Ballot for draft-ietf-bmwg-issu-meth
Yes
No Objection
Note: This ballot was opened for revision 01 and is now closed.
Section 3: OLD Note that, a given vendor implementation may or may not permit the abortion of the in-progress ISSU at particular stages. NEW Note that, a given vendor implementation may or may not permit halting the in-progress ISSU at particular stages. OLD the test plan document should reflect these and other relevant details and SHOULD be written with close attention NEW the test plan document should reflect these and other relevant details and should be written with close attention
- Some discrepancies regarding MUST, SHOULD, MAY One one side: The hardware configuration of the DUT SHOULD be identical to the one expected to be or currently deployed in production One the other side: the feature, protocol timing and other relevant configurations should be matched to the expected production environment.
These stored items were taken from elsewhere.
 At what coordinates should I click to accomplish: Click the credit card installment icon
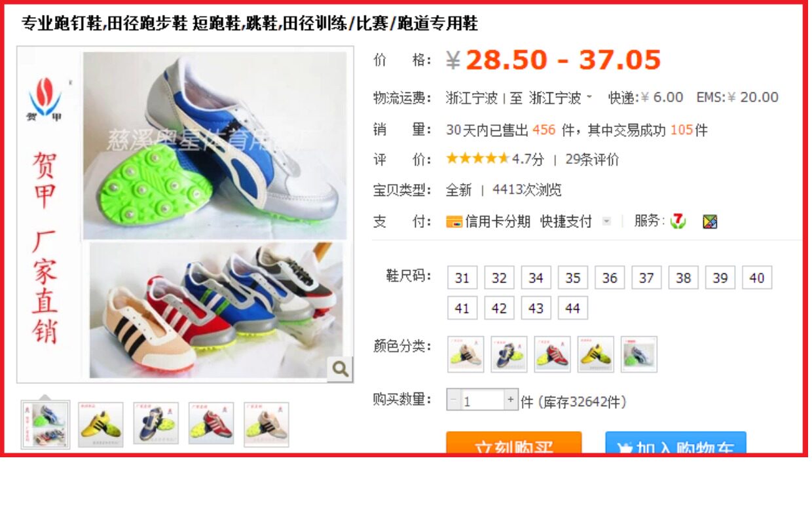point(454,221)
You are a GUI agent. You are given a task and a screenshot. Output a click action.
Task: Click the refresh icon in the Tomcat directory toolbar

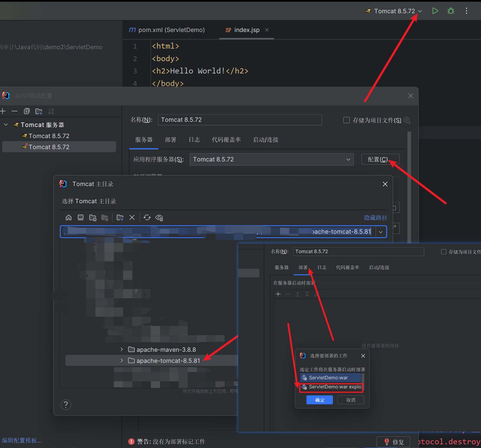click(147, 218)
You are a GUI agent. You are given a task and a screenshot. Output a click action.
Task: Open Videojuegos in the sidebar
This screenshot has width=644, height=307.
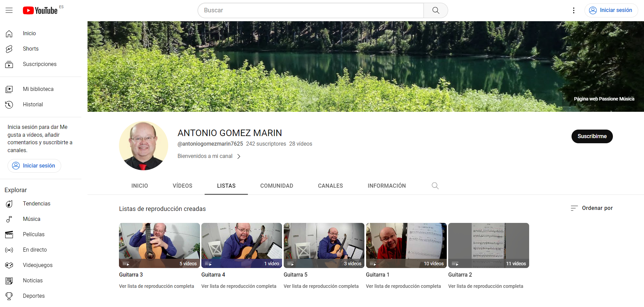click(37, 265)
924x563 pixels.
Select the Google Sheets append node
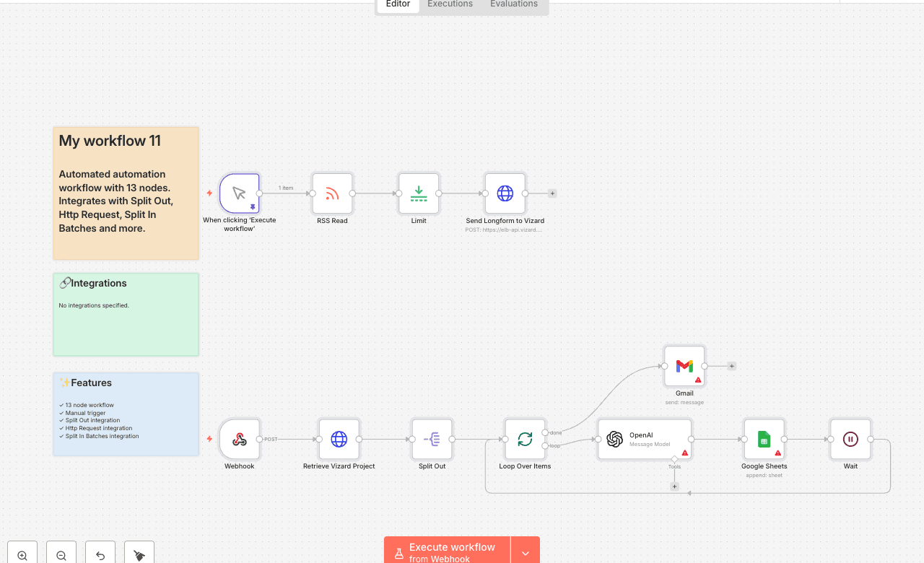pyautogui.click(x=764, y=439)
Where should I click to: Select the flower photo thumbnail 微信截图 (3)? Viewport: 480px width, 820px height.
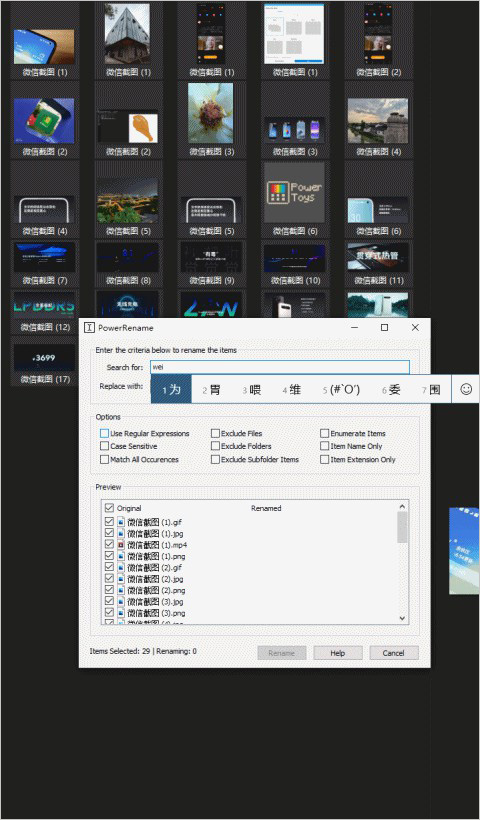211,112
Note: potentially some other discrepancie with lower/upper case MUST/SHOULD/MAY - expand "NSR" nits: - point missing in the abstract - section 1 title is wrongly formatted
In section 3, when "other checks" are described, I'd like to see an explicit mention of a check to ensure the device is authorized to install the software/firmware. There have been numerous attacks against just about every vendor where counterfeit hardware is deployed and runs the firmware, OS, etc. issued. Fraud can be a big issue and it isn't always talked about, but this should definitely be a security consideration. I do think it fits in the subsections of section 3. The statement added can be as simple as, "check performed to ensure the device is authorized to install the firmware".
- I was a bit surprised there was no reference to software signing here (only checksums are mentioned). The difference is that signature verification can also sometimes require e.g. an OCSP lookup to check for revocation and that could I guess impact on benchmarking. (The secdir reviewer also made this point.) - Kathleen makes a good point in her comment too.